Evidence has shown that obesity is an independent risk factor for severe symptoms from COVID-19. Even after controlling for other health conditions and demographics, a person who is living with obesity is 44% more likely to be critically ill from COVID-19 compared to a healthy weight person, and the risk of dying increases by 27% if have Body Mass Index (BMI) 30-34.9 (hazard ratio 1.27, 95% CI 1.18-1.36), rising to more than twice the risk if have BMI greater than 40 (hazard ratio 2.27, 95% CI 1.99-2.58).
These statistics become even more concerning when one considers the population inequalities that the COVID-19 pandemic has exposed. For some time, we have known that obesity prevalence is much higher in people who live in more deprived areas, and in certain ethnic minority groups. The prevalence of childhood obesity is over twice as high in the most deprived areas relative to the least deprived areas and this gap is widening over time.
There is a clear economic case for preventing and treating obesity. Within the UK National Health Service (NHS), the direct annual costs from treating health complications associated with obesity is over £6bn, with wider costs to society of £27 bn. As well as the serious health consequences, obesity also leads to lower levels of quality of life, increased risk of social stigmatization, depression, low self-esteem and in some children lower levels of educational attainment.
So why is it so difficult to treat and prevent obesity?

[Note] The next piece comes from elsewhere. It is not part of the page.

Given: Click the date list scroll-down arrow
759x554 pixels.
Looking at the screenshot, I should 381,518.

Obesity is a commonly misunderstood disease. It’s often suggested that it’s due to individuals making ‘bad’ choices over what and how much to eat, and not being physically active enough. This is made worse by media messages about personal responsibility alongside stigmatizing images. Rather, it is a complex condition caused by exposure to the ‘obesogenic’ environment, how we respond to that environment and a complex interaction of genetics, social, environmental and economic circumstances. This means that the policy response is not straightforward, it needs to be multi-faceted with strong leadership coordinating a response from all aspects of the ‘system’.

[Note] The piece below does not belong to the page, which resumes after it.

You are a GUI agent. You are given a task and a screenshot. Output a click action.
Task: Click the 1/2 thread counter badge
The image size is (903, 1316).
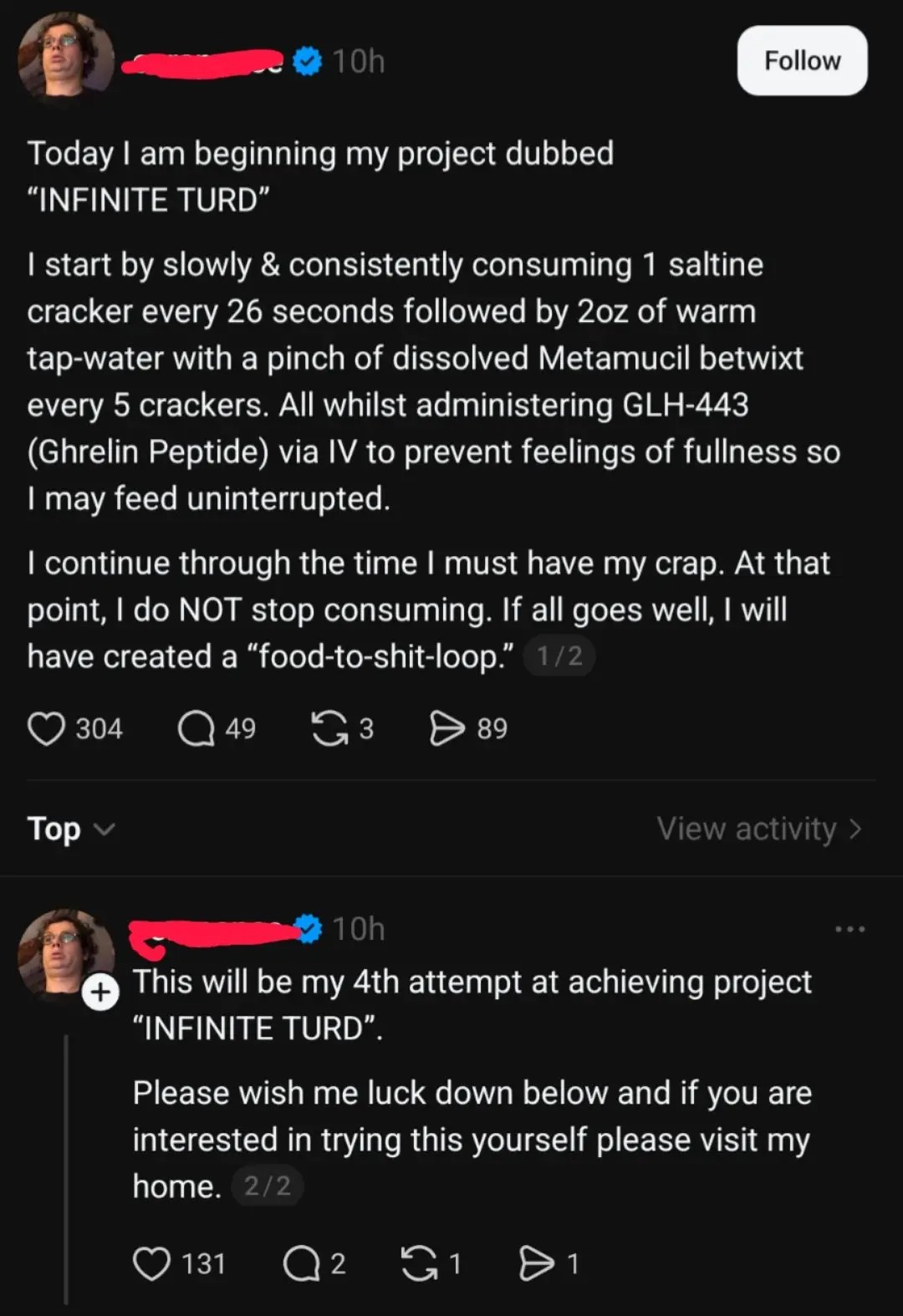[x=559, y=656]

Across multi-disciplinary academic communities, lowering levels of obesity and in particular reducing population inequalities has been a long-standing priority. Millions of pounds worth of research money has been invested to identify clinical and cost-effective treatment and prevention strategies, yet population rates are still increasing, and inequalities are widening. In recognition of this, the UK Government has published two childhood obesity plans; the first, in August 2016 was widely criticized for not being bold enough with too much emphasis on voluntary action, and the second in June 2018, was improved with tighter controls promised on marketing and advertising of unhealthy foods, and an indication of extending the soft drinks levy to other foods. A prevention green paper and the NHS Long Term Plan also outlined the start of a process to reduce levels of obesity. But many feel this is still not enough, and the Government needs to be much bolder with legislative action to control the food industry.

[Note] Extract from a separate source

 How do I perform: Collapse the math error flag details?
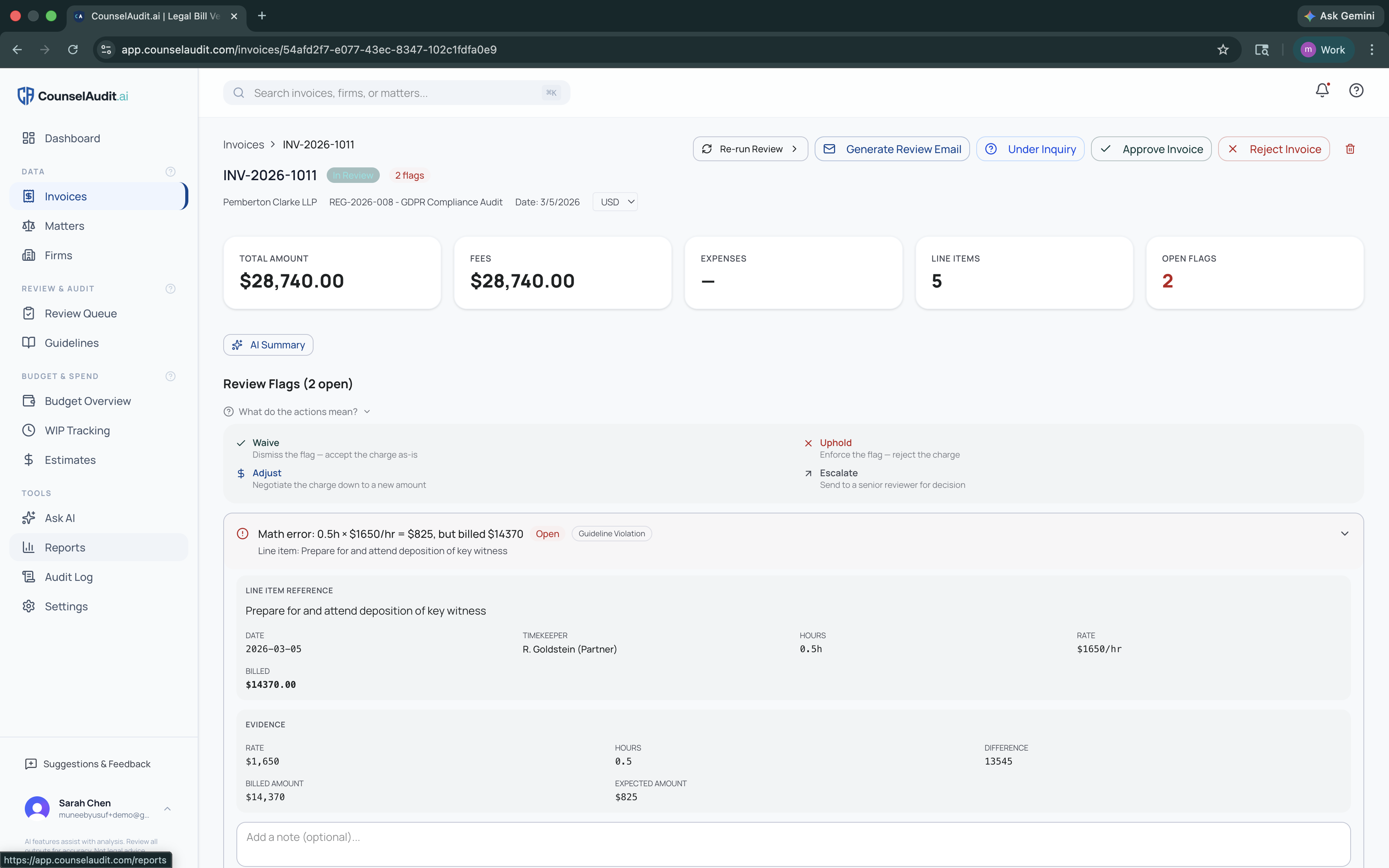(x=1345, y=533)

The UK emergency response to COVID-19, like many other countries around the world was to do everything possible to ‘flatten the curve’ with enforced travel restrictions, the shutting of all but essential business, school closures and enforced home working for all but ‘frontline’ workers. A ‘rule of rescue’ strategy was adopted whereby all resources were diverted towards managing COVID-19 cases and preventing deaths. Various economic support packages were developed costing billions of pounds and sparking fears of an economic crisis and recession like never before. Now that we have passed this ‘first-peak’, and with lockdown restrictions easing, many feel a trade-off between the economy and health, but for the economy to ‘bounce back’ it needs a healthy, productive workforce that is resilient to future health threats.
Now that the emergency response has passed, routine NHS services are re-starting, and thoughts turning towards lessons learned. COVID-19 has highlighted the urgency of dealing with obesity as no longer a ‘cosmetic condition’ but a disease that brings considerable cost to society and health risks. Health economics can help with identifying cost-effective treatment options from providing dietary and physical activity advice right through to specialist weight management services. Bariatric surgery is a cost-effective treatment option for patients living with obesity, however in the UK only a very small proportion of eligible patients have access. More needs to be done to understand the reasons why and create a health care system that ensures equitable access for all. Analysis of funding structures between local authorities and NHS providers for the delivery of Tier 1 to 4 weight management services needs to be addressed; with consideration of financial incentives for health care professionals to address weight with patients; and a review of the length of funding contracts for weight management services. A comprehensive, bold prevention strategy is key, targeting the food and physical activity environments, and understanding the impact on health inequalities. In light of the COVID-19 pandemic, never before has obesity been such a health and economic priority.